Records to use.
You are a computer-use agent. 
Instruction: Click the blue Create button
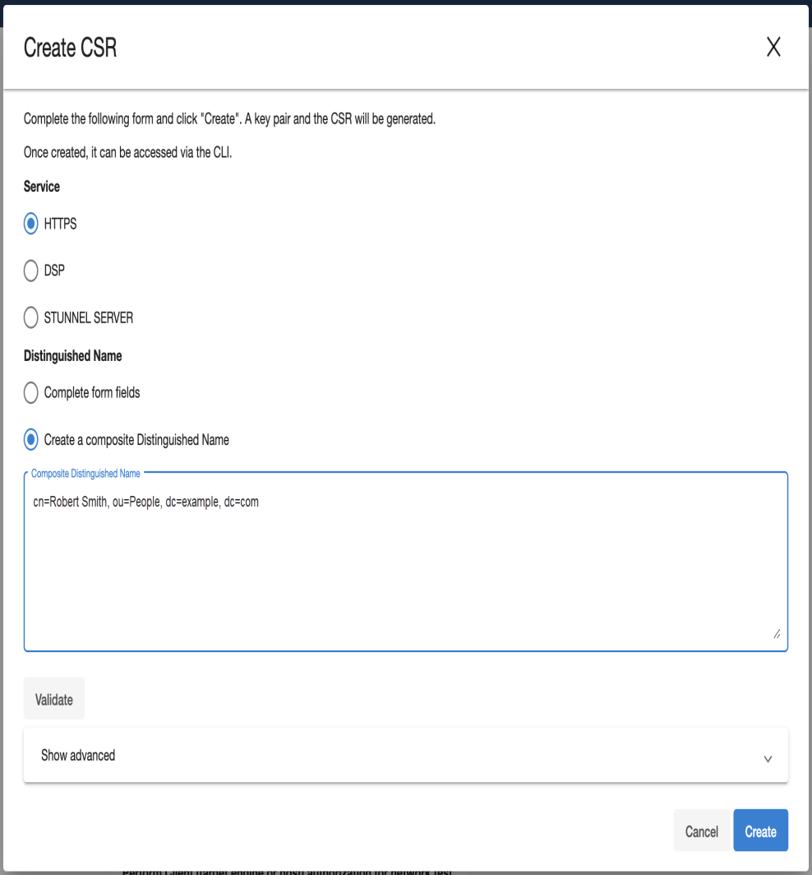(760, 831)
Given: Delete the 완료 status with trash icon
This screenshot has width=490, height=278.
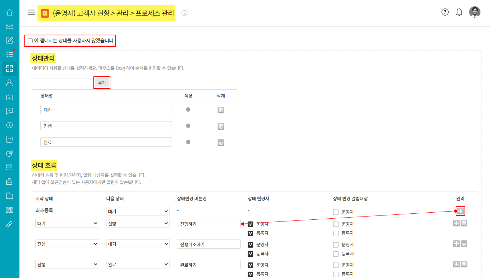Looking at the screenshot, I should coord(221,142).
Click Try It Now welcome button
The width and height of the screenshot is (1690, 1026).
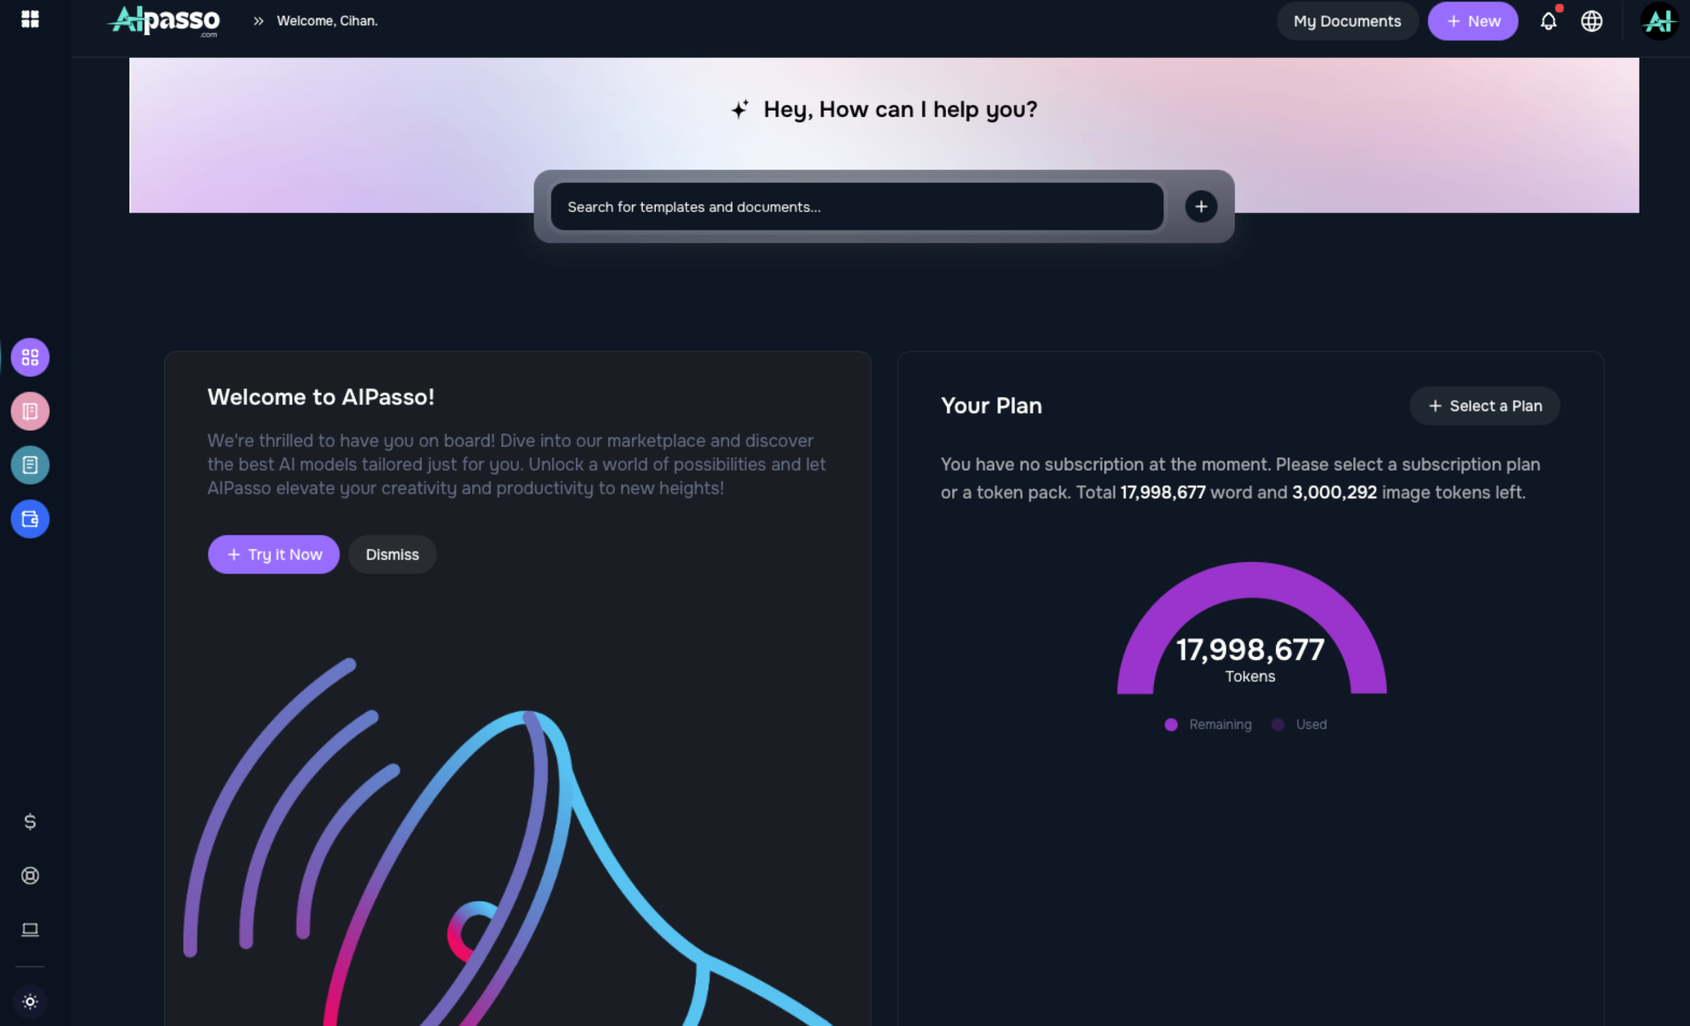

...

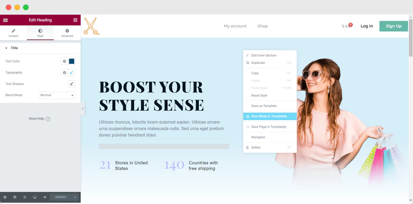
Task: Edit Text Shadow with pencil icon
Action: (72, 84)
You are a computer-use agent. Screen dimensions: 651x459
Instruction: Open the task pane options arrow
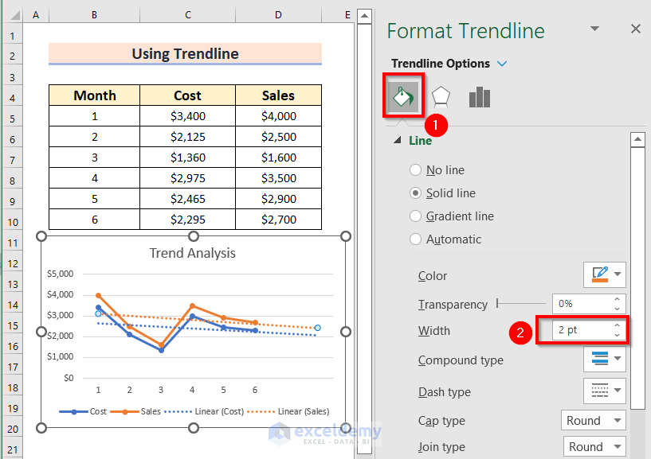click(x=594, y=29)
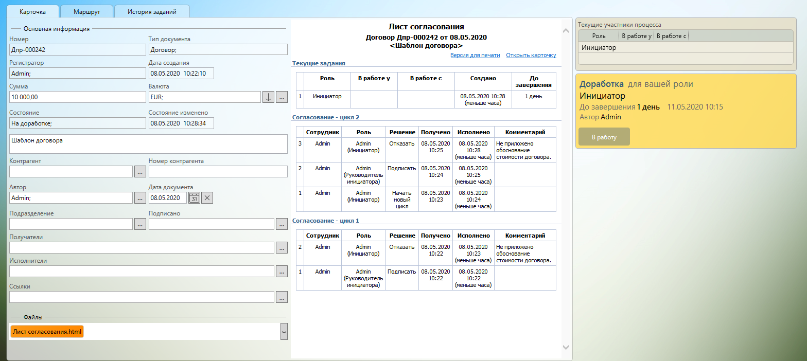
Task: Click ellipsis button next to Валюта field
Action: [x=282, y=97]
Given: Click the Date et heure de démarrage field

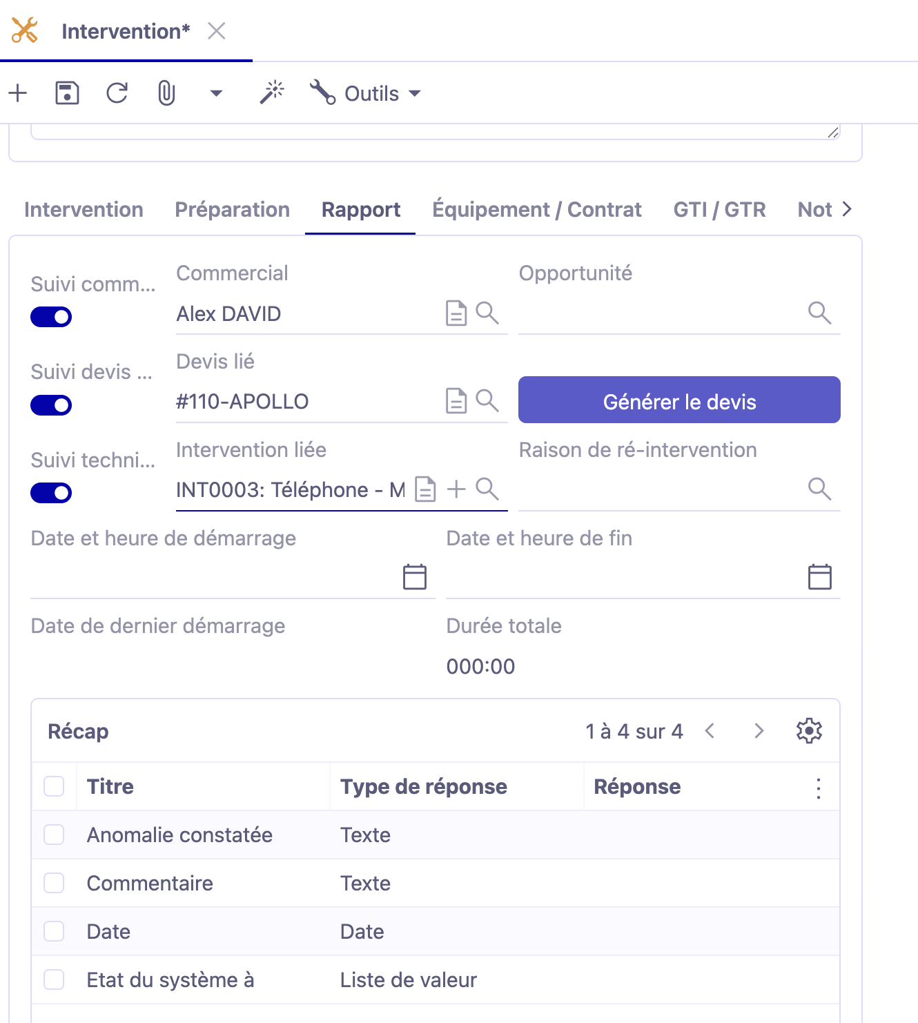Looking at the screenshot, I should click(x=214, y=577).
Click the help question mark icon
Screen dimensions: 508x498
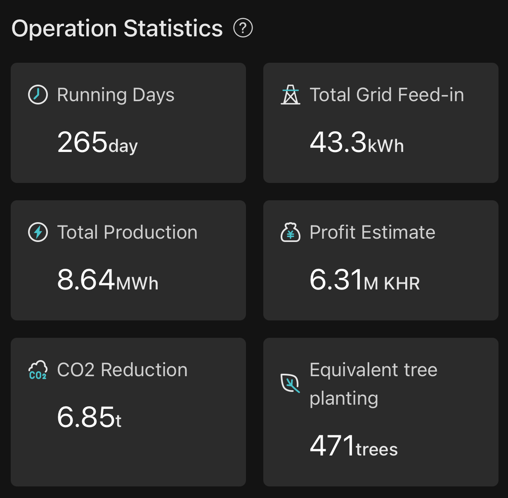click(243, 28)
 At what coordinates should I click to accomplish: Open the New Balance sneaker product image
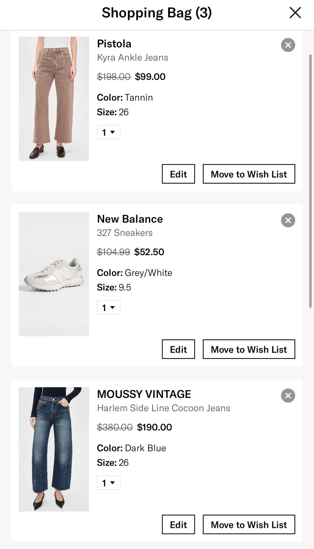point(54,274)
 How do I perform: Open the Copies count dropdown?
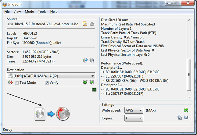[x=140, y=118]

--

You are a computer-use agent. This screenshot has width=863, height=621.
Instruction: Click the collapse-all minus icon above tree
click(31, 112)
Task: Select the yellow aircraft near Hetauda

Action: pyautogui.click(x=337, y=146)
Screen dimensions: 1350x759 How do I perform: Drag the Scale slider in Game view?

What needs to be done. What belongs in the answer is each line from the listing above that contains "agent".

Written response.
You are a computer-use agent. 
You are a computer-use agent. Screen dimensions: 651x459
You are a computer-use agent. This screenshot has width=863, height=621.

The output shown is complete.